Energiepfähle

- eine geothermisch aktivierte Tiefgründung

Bauwerke müssen bei schwierigen Baugrundbedingungen oder sehr hohen Lasten häufig tiefgegründet werden.
Überall dort, wo eine Pfahlgründung erforderlich wird, bietet sich eine Überprüfung an, ob die zusätzliche geothermische Nutzung des Untergrundes durch Energiepfähle (geothermisch aktivierte Ortbeton- oder Fertigpfähle, Hohlpfähle, Presspfähle) möglich ist.
Erste wissenschaftlich begleitete Praxisanwendungen von Energiepfahlsystemen wurden in den 70-er Jahren in der Schweiz erfolgreich realisiert.
Mittlerweile hat sich die innovative Energietechnik in Deutschland etabliert (u.a. Katzenbach 1997, Brandt et al. 2003).

Die thermische Nutzung des (oberflächennahen) Untergrundes wird u.a. in der VDI-Richtline 4640 (Blatt 2) definiert. Energiepfähle werden dort als "besondere Wärmequellen (-senken)-anlagen" behandelt.

Ein Energiepfahl hat zwei Funktionen zu erfüllen:
Die Hauptfunktion ist die Lastabtragung in den Baugrund, die Nebenfunktion ist die Nutzung als geothermischer Wärmeübertrager. Durch die Nutzung des Gründungspfahles als Energiepfahl darf seine Tragfähigkeit nicht beeinträchtigt werden.
Eine Verminderung der Tragfähigkeit des Pfahles (Frostbildung, Querschnittsverringerung durch Wärmetauscherrohre) muss zwingend ausgeschlossen werden (Temperaturbegrenzung, statische Prüfung).
Energiepfahlanlagen sind häufig Grundlastanlagen. Leistungsspitzen müssen ggf. mit anderen Systemen abgedeckt werden. Einfamilienhäuser mit Tiefgründung können zunehmend monovalent mit Energiepfählen zu versorgt werden (bessere Dämmung).

Prämissen für die Errichtung und den Betrieb von Energiepfahlanlagen


 Die Statik des Bauwerks bestimmt die Anordnung und die Anzahl von Gründungspfählen. Eine Anordnung von Gründungspfählen nach energetischen Gesichtspunkten ist häufig unwirtschaftlich (Ausnahme: z.B. kostengünstige Fertigteilrammpfähle, die teilweise auch als "verlorene Pfähle" eingesetzt werden).

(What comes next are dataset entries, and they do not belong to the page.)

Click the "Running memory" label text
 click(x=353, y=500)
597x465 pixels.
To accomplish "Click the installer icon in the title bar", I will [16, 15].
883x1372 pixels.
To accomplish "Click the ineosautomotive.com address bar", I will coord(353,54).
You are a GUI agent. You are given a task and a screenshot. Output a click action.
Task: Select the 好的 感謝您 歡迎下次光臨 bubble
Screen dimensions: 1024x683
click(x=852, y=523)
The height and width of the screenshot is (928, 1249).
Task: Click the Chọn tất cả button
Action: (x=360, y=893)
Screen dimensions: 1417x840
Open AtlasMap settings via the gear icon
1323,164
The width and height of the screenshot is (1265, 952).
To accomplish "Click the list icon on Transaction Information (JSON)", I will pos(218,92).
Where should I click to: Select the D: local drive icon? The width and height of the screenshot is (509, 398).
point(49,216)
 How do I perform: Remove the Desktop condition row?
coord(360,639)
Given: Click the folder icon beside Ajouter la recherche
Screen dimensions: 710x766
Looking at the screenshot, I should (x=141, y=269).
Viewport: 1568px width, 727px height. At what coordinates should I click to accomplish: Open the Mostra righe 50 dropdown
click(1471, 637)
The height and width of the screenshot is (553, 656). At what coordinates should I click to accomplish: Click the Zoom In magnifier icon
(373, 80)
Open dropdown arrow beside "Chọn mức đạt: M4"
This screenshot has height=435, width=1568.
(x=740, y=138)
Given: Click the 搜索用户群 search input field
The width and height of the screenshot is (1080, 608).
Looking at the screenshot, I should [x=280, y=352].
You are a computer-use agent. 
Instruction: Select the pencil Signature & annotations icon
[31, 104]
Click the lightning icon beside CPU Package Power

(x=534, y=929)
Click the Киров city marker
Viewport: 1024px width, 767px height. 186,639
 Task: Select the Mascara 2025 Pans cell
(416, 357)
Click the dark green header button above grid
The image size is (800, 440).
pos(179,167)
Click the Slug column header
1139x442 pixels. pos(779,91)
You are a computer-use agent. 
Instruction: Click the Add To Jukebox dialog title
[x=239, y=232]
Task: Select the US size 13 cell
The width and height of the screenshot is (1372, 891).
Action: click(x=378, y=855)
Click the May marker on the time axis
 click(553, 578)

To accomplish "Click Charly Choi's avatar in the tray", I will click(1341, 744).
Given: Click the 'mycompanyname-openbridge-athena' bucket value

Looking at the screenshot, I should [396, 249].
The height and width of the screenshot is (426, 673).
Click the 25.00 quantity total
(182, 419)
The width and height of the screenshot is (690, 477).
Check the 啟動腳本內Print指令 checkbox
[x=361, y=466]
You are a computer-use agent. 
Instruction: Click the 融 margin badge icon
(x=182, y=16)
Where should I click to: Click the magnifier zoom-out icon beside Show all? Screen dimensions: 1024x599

 Eine Energiepfahlanlage sollte möglichst als Wechselspeicher (saisonal wechselnder Heiz- und Kühlbetrieb) betrieben werden. Dadurch wird eine optimale spezifische Entzugsleistung [W/m] sowohl für die Wärme- als auch für die Kältegewinnung erreicht. Das Temperaturregime der Energiepfahlanlage kann nachhaltig stabil gestaltet werden. Bei langjährig nahezu ausgeglichener Wärmebilanz ist die gegenseitige thermische Beeinflussung von benachbarten Energiepfählen zueinander minimiert.